Follow the instructions for your chosen deployment method. You will need the **URL** (including `http://` or `https://` and the port, typically 6333 for gRPC) and potentially an **API Key** if required by your setup.

### Environment Setup Guides

For specific environment configurations (GPU acceleration), refer to the guides in the `docs/` directory:

-   [docs/CUDA_SETUP.md](./docs/CUDA_SETUP.md) (Linux with NVIDIA GPU)
-   [docs/MACOS_GPU_SETUP.md](./docs/MACOS_GPU_SETUP.md) (macOS with Metal GPU)
-   [docs/CODEBERT_SETUP.md](./docs/CODEBERT_SETUP.md) (Using CodeBERT model - *may be outdated*)

## Installation

1.  **Clone the Repository:**
    ```bash
    git clone https://gitlab.com/amulvany/vectordb-cli.git
    cd vectordb-cli
    ```

2.  **Prepare ONNX Model & Tokenizer:**
    Download or obtain your desired ONNX embedding model (`.onnx` file) and its tokenizer configuration (`tokenizer.json` and potentially other files like `vocab.txt`, `merges.txt`, etc., usually in a single directory). Place them in a known location. See [Configuration](#configuration) for how to tell the tool where these are.

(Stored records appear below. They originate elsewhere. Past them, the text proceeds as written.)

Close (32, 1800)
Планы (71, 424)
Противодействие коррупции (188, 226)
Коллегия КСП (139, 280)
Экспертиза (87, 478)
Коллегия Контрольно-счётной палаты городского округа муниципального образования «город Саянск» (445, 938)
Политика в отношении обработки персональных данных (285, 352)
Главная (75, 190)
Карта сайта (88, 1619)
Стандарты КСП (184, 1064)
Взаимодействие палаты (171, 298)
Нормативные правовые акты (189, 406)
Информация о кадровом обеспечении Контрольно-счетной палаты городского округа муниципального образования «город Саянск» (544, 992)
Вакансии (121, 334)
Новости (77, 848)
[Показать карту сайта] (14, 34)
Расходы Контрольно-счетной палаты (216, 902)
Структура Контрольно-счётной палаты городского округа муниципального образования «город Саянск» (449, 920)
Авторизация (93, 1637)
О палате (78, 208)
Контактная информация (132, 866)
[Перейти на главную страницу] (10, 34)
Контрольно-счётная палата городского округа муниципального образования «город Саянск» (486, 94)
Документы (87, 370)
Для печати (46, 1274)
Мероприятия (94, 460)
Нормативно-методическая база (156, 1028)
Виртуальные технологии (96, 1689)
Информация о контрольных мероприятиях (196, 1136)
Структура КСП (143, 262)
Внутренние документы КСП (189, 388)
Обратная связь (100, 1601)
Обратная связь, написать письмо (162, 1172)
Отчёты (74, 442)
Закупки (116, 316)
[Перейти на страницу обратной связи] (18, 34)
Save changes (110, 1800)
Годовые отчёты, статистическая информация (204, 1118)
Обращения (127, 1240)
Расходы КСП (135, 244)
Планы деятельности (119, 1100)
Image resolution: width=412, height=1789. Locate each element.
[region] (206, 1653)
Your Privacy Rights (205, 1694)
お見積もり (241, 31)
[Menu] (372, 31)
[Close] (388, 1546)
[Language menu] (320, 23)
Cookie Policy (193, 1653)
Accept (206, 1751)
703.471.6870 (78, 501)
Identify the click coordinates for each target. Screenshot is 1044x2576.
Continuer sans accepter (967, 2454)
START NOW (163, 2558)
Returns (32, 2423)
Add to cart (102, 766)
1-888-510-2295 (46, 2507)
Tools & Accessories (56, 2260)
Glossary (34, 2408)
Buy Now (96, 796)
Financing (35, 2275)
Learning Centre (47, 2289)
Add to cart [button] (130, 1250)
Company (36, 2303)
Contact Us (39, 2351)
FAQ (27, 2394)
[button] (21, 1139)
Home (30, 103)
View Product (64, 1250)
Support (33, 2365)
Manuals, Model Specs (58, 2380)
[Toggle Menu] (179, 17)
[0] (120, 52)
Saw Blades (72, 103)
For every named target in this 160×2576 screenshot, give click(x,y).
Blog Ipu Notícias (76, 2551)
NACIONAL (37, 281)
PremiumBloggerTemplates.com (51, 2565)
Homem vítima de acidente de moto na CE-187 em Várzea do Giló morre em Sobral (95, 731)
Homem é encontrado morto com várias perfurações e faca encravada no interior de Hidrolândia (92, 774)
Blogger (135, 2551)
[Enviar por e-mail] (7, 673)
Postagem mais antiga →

    **Using the Example Model:** This repository includes an example `all-MiniLM-L6-v2` model in the `onnx/` directory, managed via Git LFS. If you followed the prerequisites and installed Git LFS, Git should handle pulling the model files automatically when you clone or pull updates. If the `.onnx` file in `onnx/model/` is small (a pointer file), you might need to run `git lfs pull` manually.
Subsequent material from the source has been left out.